Eva is downstairs. This is not normal, she doesn't get up until at least seven, after I've gone. I turn my head and the room turns the other way fuck.
Explaining to her that I  don't want to go to the hospital. I have been to the hospital and at the hospital you sit and you wait all day and all night and then they give you a pill that's maybe one notch above what's here already and that's what hospitals do.  But no, I can't ride a bike like this. So yes, I will accept a ride in to work, without the argument I customarily put up (not driving means you're imposing any time you need somebody to take you somewhere and I really don't like imposing). But today I will impose. I will get up and yawn jump cut "I think I need to go to the hospital".

Memo to self, marked High Priority: DO NOT YAWN. Yawning causes the room to spin and weave in and out of reality.

Eva has found information online claiming the expected wait time at Grand River Hospital is one hour. This is clearly bullshit of the purest ray serene: one of the last times we were here the wait was actually SEVEN hours before Eva was even looked at (and another eight hours until she was released). But it's finally dawning on me that work is simply not an option today. One of my loves is online fifteen minutes earlier than her normal wake-up time. A quick texted conversation and now I have two people worried about me.

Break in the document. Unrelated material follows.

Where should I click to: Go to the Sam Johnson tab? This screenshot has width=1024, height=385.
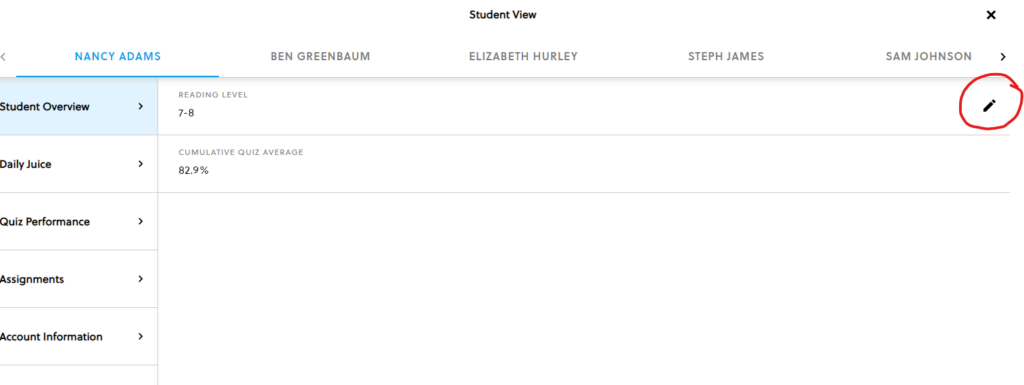(929, 57)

I have managed to call in, a scant half hour before my shift was to start. Even calling in there is difficult because they never pick up the damn phone. It took four tries, but I've called in.

The trip in is NOT PLEASANT. I keep my eyes closed for most of it and will myself not to throw up. Eva has retrieved a wheelchair and I'm being wheeled bump bump herk to the triage, where I am assessed immediately and sent to begin the long wait.

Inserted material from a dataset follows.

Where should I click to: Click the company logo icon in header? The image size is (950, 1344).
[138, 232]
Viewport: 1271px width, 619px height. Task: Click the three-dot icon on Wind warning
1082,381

That turns out to be twenty minutes long. I'm in one of those embarrassing hospital johnnies, laying back on the bed. Everything is still moving. The lights are hellishly bright. I'm getting a headache on top of it all.  They have taped a bunch of leads to me, taken my blood pressure several times, and ruled out a stroke. (!) A doctor comes in and does some vision and head balancing tests which I flunk most spectacularly.

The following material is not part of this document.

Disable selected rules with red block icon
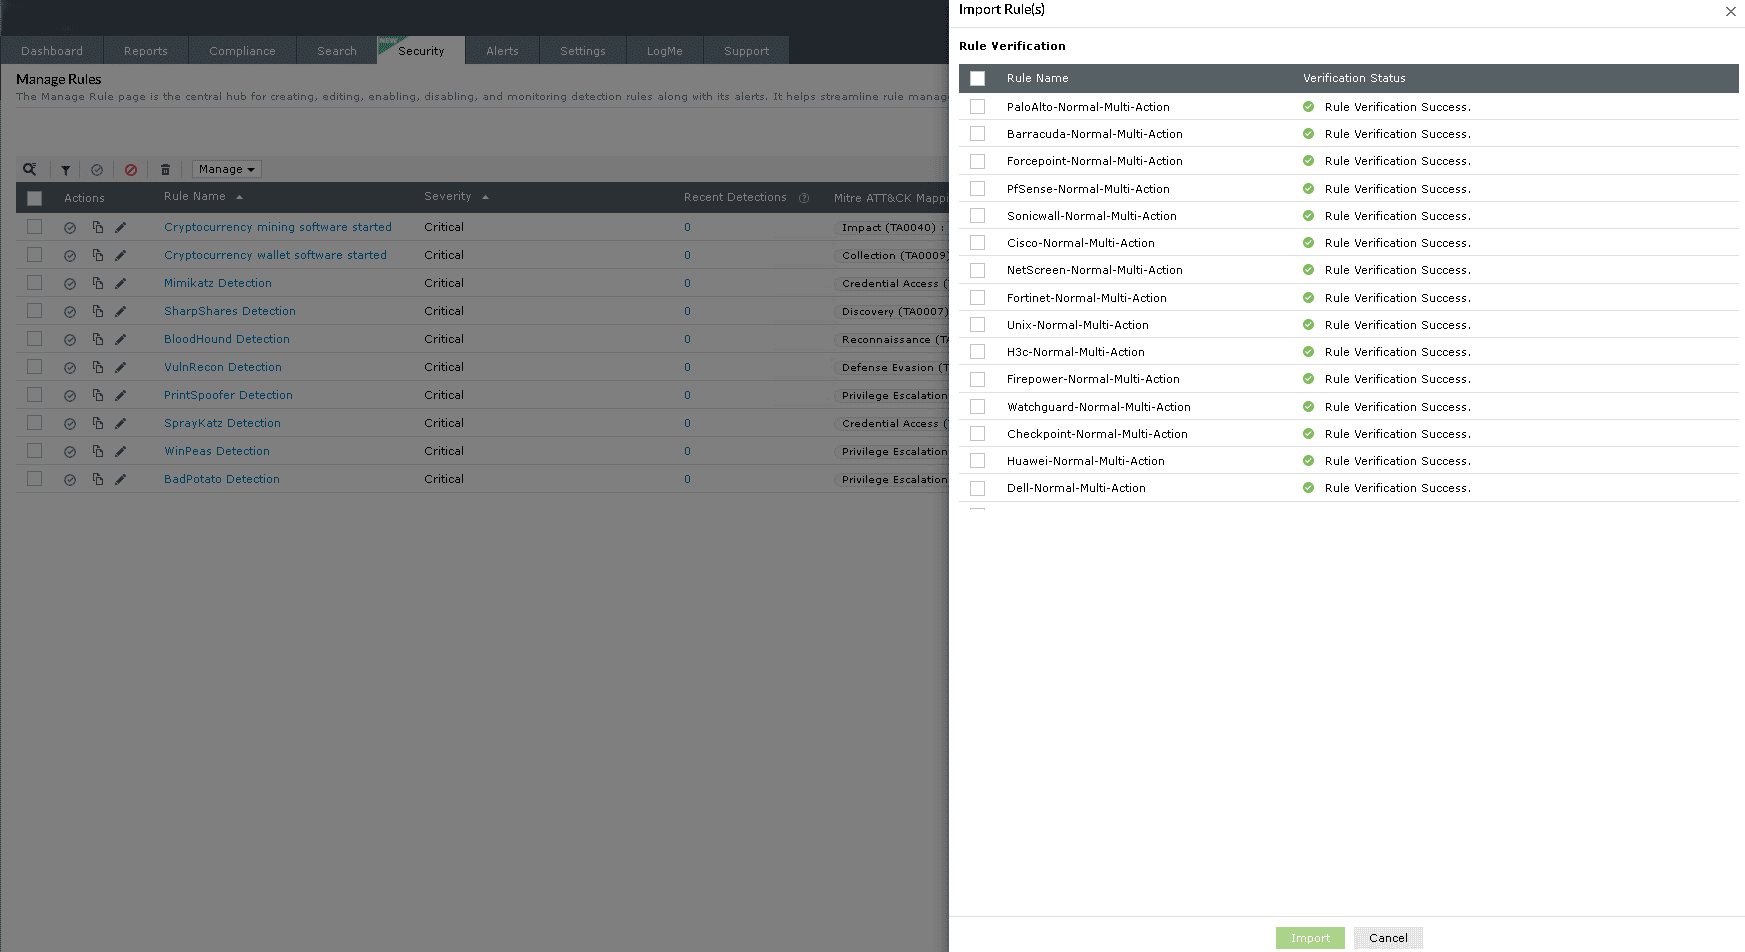This screenshot has height=952, width=1745. click(x=130, y=169)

I have something called Benign Paroxysmal Positional Vertigo. I like the benign right in the name. This, I'm told, is the doing of a stonelike deposit in my left inner ear. I am given a Gravol injection and some pills, and Eva pays $20 for a note granting me three days off work. They tell me that this is good because I'll also have the weekend to recover (assuming, as most people unthinkingly do, that I don't work retail). As it so happens I do work retail, but don't work weekends.

I am in and out of the hospital in seventy minutes flat. This is some kind of medical miracle. The nurses and doctor have been unanimously friendly. This is a hospital experience I would recommend, were it not for the crazy vertigo that landed me in it. We are en route to where I'm supposed to be working right now to drop off my doctor's note (Eva does this while I fret in the car) and pick up my prescription (ditto)

The Gravol shot knocks me out. The pills -- betahistine, they're called -- do the same thing. I spend most of Wednesday asleep. Eva is working from home in case I need her. I love my wife.

Thank you, love, for taking me in, for holding me up, for (literally, this time) being my port in a storm. Thank you to everyone who has checked in on me. I'm on the mend. Each day has been a little bit better, with fewer and fewer dizzy spells. Today I've had four, the worst being when I woke up and got out of bed.  I should be all clear by Monday...back to my standard level of dizziness.

2 comments:

karen said...

Yikes! I hope you recover quickly. I have several friends who have had vertigo and it sounds extremely unpleasant. There is some physiotherapiy kinds of things you can do for it, I think.

Ken Breadner said...

Karen! I have missed you and I hope all is all right in your world. Yes, thank you...I'm getting better. I had a bit of a relapse today...moving motor vehicles are not quite in my comfort zone, let's say. But each day has been better and I should be ready for work on Monday.